Adaptation of Airway Smooth Muscle to Basal Tone: Relevance to Airway Hyperresponsiveness

Ynuk Bosse1*, Leslie YM Chin2, Peter D Pare3, and Chun Y Seow2

1 University of British Columbia, The James Hogg iCAPTURE Centre for Cardiovascular and Pulmonary Research, Providence Health Care/St.Paul's Hospital, Vancouver, British Columbia, Canada, 2 University of British Columbia, The James Hogg iCAPTURE Centre for Cardiovascular and Pulmonary Research, Providence Health Care/St.Paul's Hospital, Vancouver, British Columbia, Canada; Department of Pathology and Laboratory Medicine, University of British Columbia, Vancouver, British Columbia, Canada, 3 University of British Columbia, The James Hogg iCAPTURE Centre for Cardiovascular and Pulmonary Research, Providence Health Care/St.Paul's Hospital, Vancouver, British Columbia, Canada; Department of Medicine, Respiratory Division, University of British Columbia, Vancouver, British Columbia, Canada

* To whom correspondence should be addressed. E-mail: ybosse{at}mrl.ubc.ca.

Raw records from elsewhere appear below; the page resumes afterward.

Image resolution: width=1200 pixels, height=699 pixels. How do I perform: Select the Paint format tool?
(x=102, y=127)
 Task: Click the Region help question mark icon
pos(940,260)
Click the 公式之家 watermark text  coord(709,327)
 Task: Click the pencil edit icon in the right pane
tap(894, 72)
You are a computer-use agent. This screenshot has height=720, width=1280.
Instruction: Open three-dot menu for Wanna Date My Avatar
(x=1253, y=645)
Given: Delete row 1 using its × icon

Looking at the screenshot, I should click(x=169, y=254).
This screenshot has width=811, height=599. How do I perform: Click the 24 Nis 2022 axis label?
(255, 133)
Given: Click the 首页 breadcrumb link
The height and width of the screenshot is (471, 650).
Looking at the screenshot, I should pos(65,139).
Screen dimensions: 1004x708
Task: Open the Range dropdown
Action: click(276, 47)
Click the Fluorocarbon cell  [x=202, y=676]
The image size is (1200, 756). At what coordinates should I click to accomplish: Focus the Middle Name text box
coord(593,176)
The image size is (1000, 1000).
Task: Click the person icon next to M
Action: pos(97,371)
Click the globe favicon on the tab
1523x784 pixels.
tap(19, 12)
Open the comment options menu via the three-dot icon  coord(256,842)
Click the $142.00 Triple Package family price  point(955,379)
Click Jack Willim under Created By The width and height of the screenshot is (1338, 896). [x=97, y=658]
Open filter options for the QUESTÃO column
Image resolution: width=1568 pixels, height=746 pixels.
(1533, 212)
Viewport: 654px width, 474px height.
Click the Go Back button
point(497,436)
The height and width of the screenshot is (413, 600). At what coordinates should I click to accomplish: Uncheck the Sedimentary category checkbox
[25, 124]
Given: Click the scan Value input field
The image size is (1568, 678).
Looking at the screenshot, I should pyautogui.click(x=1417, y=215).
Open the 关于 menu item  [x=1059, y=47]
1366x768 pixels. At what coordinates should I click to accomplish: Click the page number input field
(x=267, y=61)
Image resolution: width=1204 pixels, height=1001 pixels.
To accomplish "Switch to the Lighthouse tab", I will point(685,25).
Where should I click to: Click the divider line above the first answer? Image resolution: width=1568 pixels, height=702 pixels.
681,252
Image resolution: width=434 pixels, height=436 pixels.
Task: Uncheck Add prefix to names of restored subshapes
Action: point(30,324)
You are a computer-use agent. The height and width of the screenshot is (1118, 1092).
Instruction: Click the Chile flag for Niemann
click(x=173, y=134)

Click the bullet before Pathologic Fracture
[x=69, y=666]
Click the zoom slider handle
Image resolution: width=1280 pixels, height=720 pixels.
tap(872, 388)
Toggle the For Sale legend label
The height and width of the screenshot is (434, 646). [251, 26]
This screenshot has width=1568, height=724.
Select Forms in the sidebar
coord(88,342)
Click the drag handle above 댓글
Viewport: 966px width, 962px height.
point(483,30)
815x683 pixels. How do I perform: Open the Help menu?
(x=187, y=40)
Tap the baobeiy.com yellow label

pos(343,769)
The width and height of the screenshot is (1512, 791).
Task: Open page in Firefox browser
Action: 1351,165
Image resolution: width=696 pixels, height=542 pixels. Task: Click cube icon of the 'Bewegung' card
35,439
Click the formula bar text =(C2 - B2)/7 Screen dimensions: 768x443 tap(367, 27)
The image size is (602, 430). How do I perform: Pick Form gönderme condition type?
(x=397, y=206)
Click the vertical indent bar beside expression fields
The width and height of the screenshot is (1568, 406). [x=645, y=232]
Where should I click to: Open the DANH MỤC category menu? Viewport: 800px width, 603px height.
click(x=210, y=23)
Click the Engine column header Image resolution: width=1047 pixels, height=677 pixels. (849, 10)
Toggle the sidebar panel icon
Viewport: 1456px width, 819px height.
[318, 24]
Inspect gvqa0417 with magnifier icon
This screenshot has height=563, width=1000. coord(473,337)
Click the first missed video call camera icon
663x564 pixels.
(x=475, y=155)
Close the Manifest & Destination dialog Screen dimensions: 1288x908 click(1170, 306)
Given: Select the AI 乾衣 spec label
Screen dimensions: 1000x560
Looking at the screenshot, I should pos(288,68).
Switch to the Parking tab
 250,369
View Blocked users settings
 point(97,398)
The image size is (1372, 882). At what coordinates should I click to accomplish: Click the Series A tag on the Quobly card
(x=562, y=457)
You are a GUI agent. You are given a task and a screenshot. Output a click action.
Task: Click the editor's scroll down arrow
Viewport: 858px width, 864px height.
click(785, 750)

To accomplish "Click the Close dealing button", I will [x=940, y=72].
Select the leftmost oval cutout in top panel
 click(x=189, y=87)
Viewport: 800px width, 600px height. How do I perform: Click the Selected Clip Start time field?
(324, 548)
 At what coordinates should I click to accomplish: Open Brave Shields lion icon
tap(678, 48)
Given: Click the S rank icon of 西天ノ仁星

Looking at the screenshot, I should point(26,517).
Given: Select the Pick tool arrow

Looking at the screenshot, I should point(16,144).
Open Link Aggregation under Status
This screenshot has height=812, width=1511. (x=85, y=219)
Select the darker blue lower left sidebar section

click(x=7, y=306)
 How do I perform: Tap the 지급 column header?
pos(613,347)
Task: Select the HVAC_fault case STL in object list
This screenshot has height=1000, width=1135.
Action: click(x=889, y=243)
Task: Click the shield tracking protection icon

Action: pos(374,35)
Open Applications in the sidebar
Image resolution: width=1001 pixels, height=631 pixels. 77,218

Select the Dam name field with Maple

Lung inflammation and airway hyperresponsiveness (AHR) are hallmarks of asthma but their interrelationship is unclear. Excessive shortening of airway smooth muscle (ASM) in response to bronchoconstrictors is likely an important determinant of AHR. Hyper- contractility of ASM could stem from a change in the intrinsic properties of the muscle, or it could be due to extrinsic factors such as chronic exposure of the muscle to inflammatory mediators in the airways. The latter could be the link between lung inflammation and AHR. The present study was designed to examine the influence of chronic exposure to a contractile agonist on the force-generating capacity of ASM. Force generation in response to electric field stimulation (EFS) was measured in ovine trachealis with or without a basal tone induced by acetylcholine (ACh). While the tone was maintained, the EFS-induced force decreased transiently but increased over time to reach a plateau in ~50 min. The total force (ACh tone + EFS force) increased monotonically and in proportion to ACh concentration. The results indicate that the muscle adapted to the basal tone and regained its contractile ability in response to a second stimulus (EFS) over time. Analysis suggests that this is due to a cytoskeletal transformation that allows the cytoskeleton to bear force thus freeing up actomyosin crossbridges to generate more force. Force adaptation in ASM as a consequence of prolonged exposure to the many spasmogens found in asthmatic airways could be a mechanism contributing to AHR seen in asthma.